На задворках Гражданской войны. Книга 2. Золотой лабиринт Ваха

Александр Петрушин

Часть Отряда северной экспедиции осталась в Сургуте. Лепехин приказал Зырянову выследить начальника уездной милиции Волкова и дознаться о маршруте эвакуации из Тобольска церковных и других ценностей.

В воспоминаниях Лопарева отмечено: «…Волкова поймали позднее в самых вершинах Ваха. Здоровенный латыш запрокинул щуплую голову Волкова назад до отказа и ребром ладони так ударил по кадыку, что кожа лопнула и наружу вылетели обрывки связок. Насколько я помню, это единственный случай расправы с врагом способом, не достойным пролетариата. Не допускали мы такой расправы и не одобряли ее. Как ни мало было патронов, но израсходовать для этого пулю никогда не было жаль…»

Но розыском Волкова занимался не латыш, а немец: Роберт Валенто — председатель Сургутской уездной чека. Он родился в 1893 году в Вене, участвовал в боях против русской армии, награжден железным крестом. В 1915 году попал в плен, работал в Сибири на Омско-Тюменской железной дороге, после оставления колчаковцами Тюмени поступил в батальон ЧК, затем с отрядом Лепехина отправился на Север.

На след Волкова его вывел Григорий Пирожников, бывший исправник Сургутского уезда (с 1903 по 1917 годы), а после упразднения этой должности — уполномоченный Министерства снабжения и продовольствия.

Переживая за семью, он отказался от предложения Волкова бежать в почти безлюдный и хорошо известный им по совместным исследованиям бассейн Ваха — юго-восточную окраину уезда.

Дочь Пирожникова Мария Григорьевна вспоминала: «…Смена власти в Сургуте запомнилась страшными картинами: убийством, расстрелами, обстрелом города из пулемета с палубы парохода и т.д. Мы всей семьей, кроме отца, сутками находились в подполье… Отец не спускался в подполье, он находился в комнате, принимал всех — и «красных», и «белых», со всеми разговаривал одинаково выдержанно, спокойно. Кто-то позаботился о нас: приготовили лошадей, принесли тулупы, предложили эвакуироваться, но отец отказался. Мать плакала, боялась за него, а он заявил: «Я не преступник — не побегу». Позднее мать поняла, как благоразумно поступил отец».

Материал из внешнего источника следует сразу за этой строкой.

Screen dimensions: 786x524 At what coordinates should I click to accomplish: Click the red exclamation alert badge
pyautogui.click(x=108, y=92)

Но только через год, в ноябре 1920 года, чекистам удалось схватить «большого урядника», как называли Волкова ваховские остяки, на берегу правого притока Ваха — реки Кулун-ёган, почти на границе Тобольской и Енисейской губерний.

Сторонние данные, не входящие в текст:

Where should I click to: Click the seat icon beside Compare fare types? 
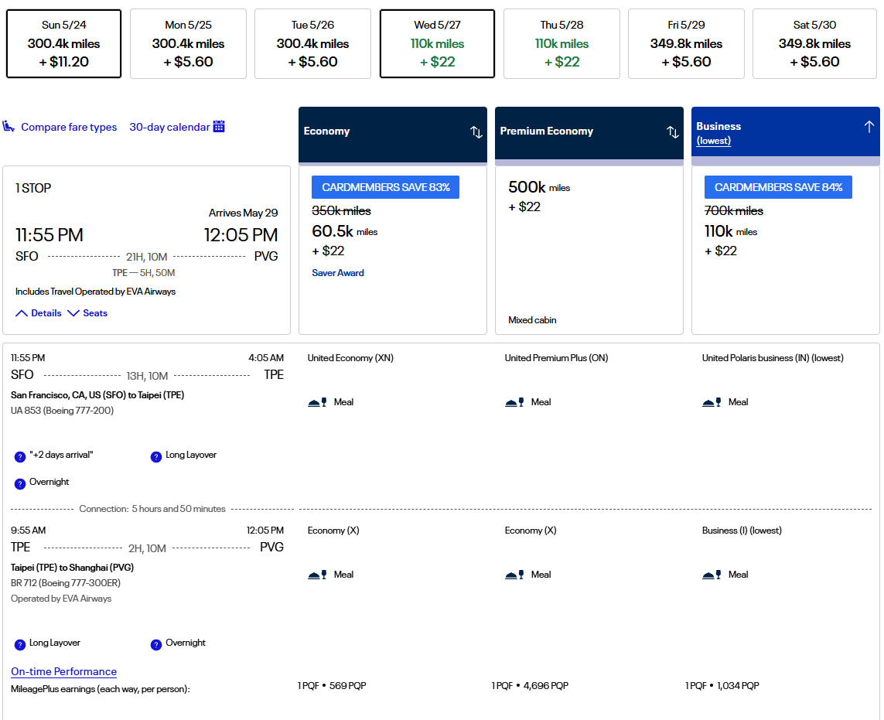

Эту операцию Валенто отразил в коротком рапорте на имя председателя Тюменской губчека Студитова: «…Согласно заданию скрывающийся бандит Волков пойман 23 ноября 1920 года в лесах у речки Кулун-ёган, где скрывался с декабря 1919 года, промышляя охотой и рыбной ловлей. При обыске его жилища у святого места туземцев обнаружено и изъято: трехлинейка — 1, японка — 1, бердана — 4-линейная — 1, наган — 1, Смит-Вессон — 1, ножи — 2, патроны — много, два ящика с золотыми и серебряными вещами и тетрадь с их характеристикой, мешок со звонкой монетой золотой и серебряной царской чеканки, деньги николаевские, керенские и сибирские — много. Бандит Волков попытался бежать и был смертельно подстрелен; труп не найден по причине сильного бурана. Оружие и ценности сданы военкому Зырянову до начала навигации».

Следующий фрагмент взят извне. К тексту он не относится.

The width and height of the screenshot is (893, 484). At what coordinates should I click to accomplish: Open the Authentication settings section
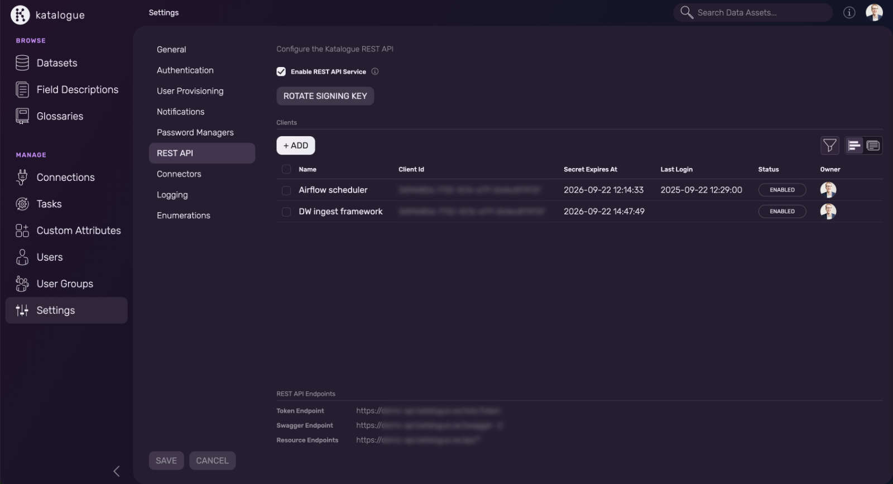[x=185, y=70]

Этот рапорт не убедил Студитова в том, что Волков «смертельно подстрелен», и оперативный розыск начальника Сургутской уездной милиции продолжился: в июле 1922 года в акте передачи дел уполномоченных ГПУ Сургутского и Березовского уездов значится «дело офицера Волкова».

Слухи о неуловимом «большом уряднике» до середины 30-х годов будоражили ваховских остяков, дольше других аборигенов сопротивлявшихся насильственной политике социалистических преобразований.

Считалось также, что Волков успел часть колчаковского золота рассовать по прикладным жертвенным местам остяков в лабиринте притоков Ваха: рек Кыс, Куль-ёган, Корельки-ёган, Коток-ёган, Кулун-ёган, Сабун, Песек, Колёк-ёган, Яль-Нельтан-ёган, Нинкин-ёган, Мохтох-ёган, Мох-Куль-ёган и Кулун-ёган-Игал.

Не случайно эти дикие места как магнитом притягивали искателей приключений. Здесь после поражения восстания 1921 года скрывался учитель Андрей Силин, один из руководителей мятежного Комитета общественной безопасности в Сургуте. Благодаря хорошему знанию географии края, языка, обычаев и нравов коренного населения он кочевал в бассейне Ваха до февраля 1923 года.

При задержании Силина у реки Колёк-ёган чекисты изъяли у него кроме оружия «1000 царских рублей золотом и 3750 «керенками». В 1926 году после включения территории Ларьякского (Ваховского) сельсовета в состав Александровского района Томского округа Сибирского края на Вах отправилась экспедиция Михаила Бонифатьевича Шатилова, создателя и первого директора Томского краеведческого музея, бывшего министра туземных дел во Временном сибирском правительстве 1918 года.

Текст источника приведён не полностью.